### PROBLEM STATEMENT
Reproduce the records below exactly, but only between the lines holding "Promotional & Commercials Videos (68, 1646)" and "Services (132, 16)", inclusive.

### EXERCISE MATERIAL
= = = = =

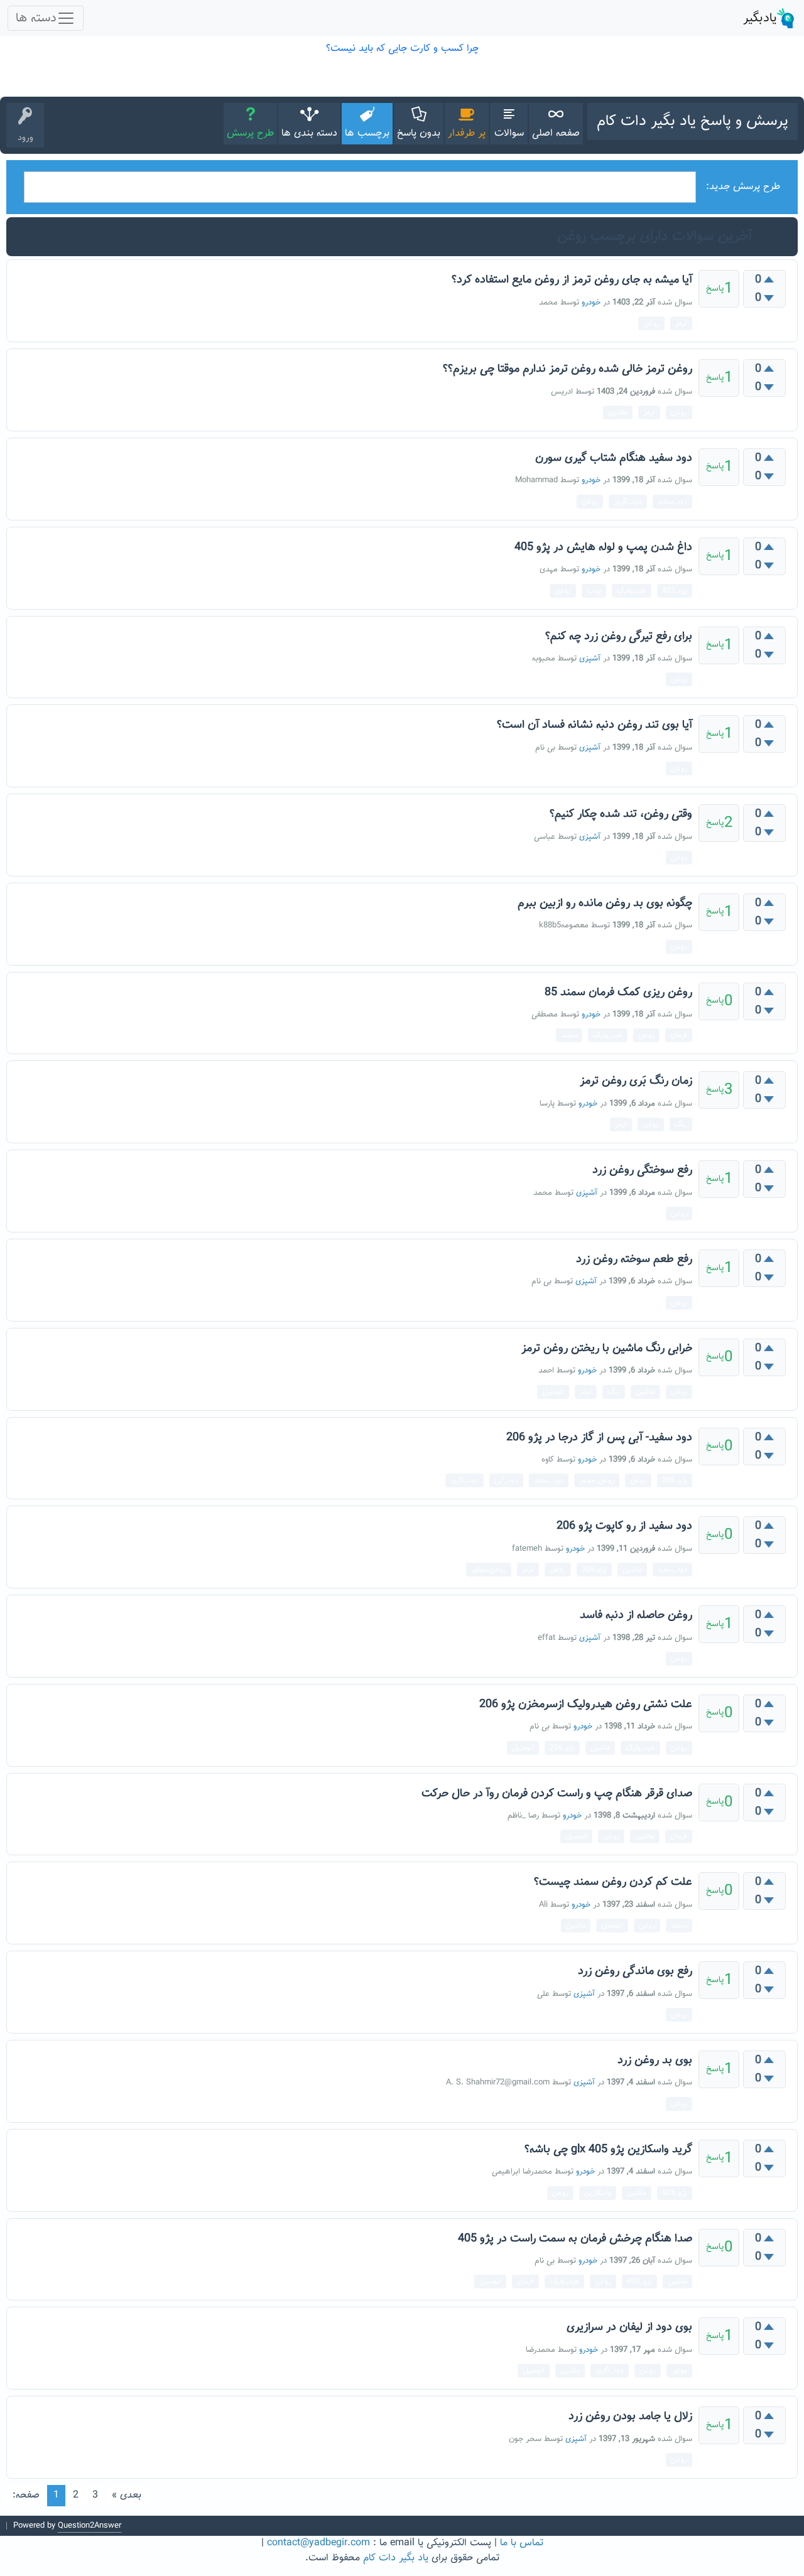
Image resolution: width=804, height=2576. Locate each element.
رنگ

= = = = =

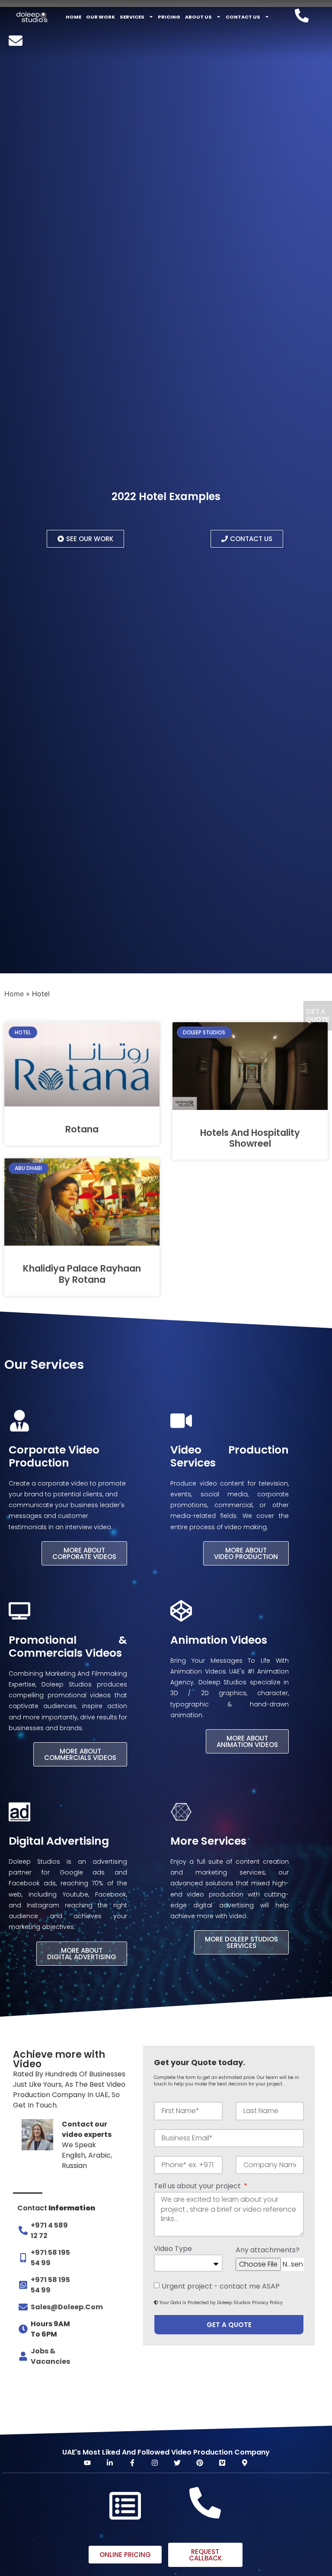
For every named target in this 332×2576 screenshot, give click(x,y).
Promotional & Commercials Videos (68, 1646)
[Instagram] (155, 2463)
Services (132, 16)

= = = = =

### SOLUTION TO THE PROBLEM
Promotional & Commercials Videos (68, 1646)
[Instagram] (155, 2463)
Services (132, 16)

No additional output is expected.